How does narrative help us process tragedy? That’s the question I’ve been asking myself all weekend, after the shooting at Sandy Hook Elementary School led me down a rabbit hole of stories about school shooting.
As details about the shooting was trickling out on Friday afternoon, I was glued to the television and online news sources trying to find more information. That’s my impulse when tragedy occurs, to just find as much credible information as I can. I have no patience for cable news speculation or “expert” interviews. I just want to know, from people who are close to the situation, what is going on. This is not unique to me, I’m sure, but I think it helps explain what I did next.
As I was getting ready for bed on Friday night, it got to a point where there wasn’t going to be anymore information available. We knew some things, but the answers to so many other things were going to have to wait until morning. I was sad and frustrated… and then had this impulse to read Columbine, journalist Dave Cullen’s definitive account of the school shooting at Columbine High School on April 20, 1999.
At the time (and truthfully, even now) it seemed strange. I figured I’d start the book, decide it wasn’t really what I needed, and move on. Instead, I read almost straight through the book, starting with about 100 pages on Friday night and finishing it up with a long morning marathon read on Saturday morning.
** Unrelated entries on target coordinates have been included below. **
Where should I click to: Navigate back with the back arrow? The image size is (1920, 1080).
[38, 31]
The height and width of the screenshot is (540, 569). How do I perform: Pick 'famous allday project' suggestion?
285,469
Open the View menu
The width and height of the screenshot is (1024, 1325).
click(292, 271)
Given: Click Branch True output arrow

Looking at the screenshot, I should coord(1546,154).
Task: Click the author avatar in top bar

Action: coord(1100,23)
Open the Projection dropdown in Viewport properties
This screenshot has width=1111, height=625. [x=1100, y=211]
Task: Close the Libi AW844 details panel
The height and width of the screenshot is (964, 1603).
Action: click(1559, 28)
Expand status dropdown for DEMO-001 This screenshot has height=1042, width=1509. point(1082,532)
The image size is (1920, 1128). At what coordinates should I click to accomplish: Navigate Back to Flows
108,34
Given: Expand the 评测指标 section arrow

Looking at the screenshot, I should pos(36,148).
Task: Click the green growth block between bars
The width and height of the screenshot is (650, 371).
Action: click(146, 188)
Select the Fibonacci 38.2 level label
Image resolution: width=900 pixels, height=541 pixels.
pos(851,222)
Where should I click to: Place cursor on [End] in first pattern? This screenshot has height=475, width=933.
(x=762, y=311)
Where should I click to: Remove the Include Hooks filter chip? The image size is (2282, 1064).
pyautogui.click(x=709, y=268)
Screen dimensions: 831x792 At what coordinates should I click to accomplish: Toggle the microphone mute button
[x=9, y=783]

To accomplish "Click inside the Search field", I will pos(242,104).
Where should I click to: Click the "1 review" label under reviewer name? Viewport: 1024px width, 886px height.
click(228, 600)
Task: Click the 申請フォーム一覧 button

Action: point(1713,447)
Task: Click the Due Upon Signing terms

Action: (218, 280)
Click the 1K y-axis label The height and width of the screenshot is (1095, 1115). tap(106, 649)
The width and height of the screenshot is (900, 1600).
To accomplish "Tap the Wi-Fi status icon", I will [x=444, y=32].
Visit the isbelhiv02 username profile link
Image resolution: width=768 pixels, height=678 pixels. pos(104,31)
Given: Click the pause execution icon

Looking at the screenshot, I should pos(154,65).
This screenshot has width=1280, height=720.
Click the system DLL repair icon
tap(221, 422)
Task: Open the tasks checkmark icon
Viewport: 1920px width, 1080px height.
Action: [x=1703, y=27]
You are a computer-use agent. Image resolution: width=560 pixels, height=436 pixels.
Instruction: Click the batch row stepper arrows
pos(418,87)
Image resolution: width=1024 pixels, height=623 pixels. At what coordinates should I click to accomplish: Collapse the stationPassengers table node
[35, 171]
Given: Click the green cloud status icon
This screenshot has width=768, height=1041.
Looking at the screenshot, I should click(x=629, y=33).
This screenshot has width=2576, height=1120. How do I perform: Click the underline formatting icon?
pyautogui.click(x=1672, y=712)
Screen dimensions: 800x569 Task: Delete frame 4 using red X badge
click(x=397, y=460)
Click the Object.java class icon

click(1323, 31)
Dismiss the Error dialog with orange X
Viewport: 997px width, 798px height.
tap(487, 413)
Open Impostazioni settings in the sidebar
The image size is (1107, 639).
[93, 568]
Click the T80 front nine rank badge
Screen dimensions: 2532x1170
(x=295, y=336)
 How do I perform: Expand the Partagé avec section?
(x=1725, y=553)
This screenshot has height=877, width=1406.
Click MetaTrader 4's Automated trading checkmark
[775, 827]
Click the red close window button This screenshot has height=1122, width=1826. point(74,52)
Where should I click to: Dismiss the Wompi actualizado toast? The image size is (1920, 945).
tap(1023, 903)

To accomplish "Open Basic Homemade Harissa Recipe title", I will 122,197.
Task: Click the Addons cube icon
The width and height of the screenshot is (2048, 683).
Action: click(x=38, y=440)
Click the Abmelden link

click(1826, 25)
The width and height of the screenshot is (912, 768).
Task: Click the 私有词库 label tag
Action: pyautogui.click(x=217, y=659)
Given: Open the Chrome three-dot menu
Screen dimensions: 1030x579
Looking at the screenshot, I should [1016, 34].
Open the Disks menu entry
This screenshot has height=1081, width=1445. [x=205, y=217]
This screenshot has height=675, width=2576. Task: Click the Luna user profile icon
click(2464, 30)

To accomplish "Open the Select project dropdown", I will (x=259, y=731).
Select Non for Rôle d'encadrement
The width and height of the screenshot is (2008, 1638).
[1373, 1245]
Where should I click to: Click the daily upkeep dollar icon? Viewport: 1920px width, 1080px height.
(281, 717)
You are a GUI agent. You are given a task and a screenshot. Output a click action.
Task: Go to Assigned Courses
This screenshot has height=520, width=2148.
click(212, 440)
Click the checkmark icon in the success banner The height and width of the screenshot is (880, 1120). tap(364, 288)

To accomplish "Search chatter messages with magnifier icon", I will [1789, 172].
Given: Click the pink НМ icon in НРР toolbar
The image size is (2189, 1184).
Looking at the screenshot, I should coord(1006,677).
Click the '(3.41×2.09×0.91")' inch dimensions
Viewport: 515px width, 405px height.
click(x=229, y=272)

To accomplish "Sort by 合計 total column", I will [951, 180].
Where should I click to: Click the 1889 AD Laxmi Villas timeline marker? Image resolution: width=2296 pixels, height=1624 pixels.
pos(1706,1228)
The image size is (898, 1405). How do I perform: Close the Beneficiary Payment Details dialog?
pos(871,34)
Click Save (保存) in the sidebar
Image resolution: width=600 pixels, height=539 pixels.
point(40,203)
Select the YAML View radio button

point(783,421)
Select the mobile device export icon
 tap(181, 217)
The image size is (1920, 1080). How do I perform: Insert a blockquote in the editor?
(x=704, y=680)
Reading a book on one school shooting in the middle of another, on some level, doesn’t make any sense. But for me, I think reading Columbine helped give me a narrative that I was looking for, even if the narrative had nothing to do with what was actually going on in the world. Cullen’s book is not an easy read — he goes into incredible detail about the day of the shooting, then simultaneously backs up and moves forward to show what led two teenage boys to attack their school and how the community responded as those affected tried to recover. But for me, I think it emerged as a difficult and necessary read at this moment.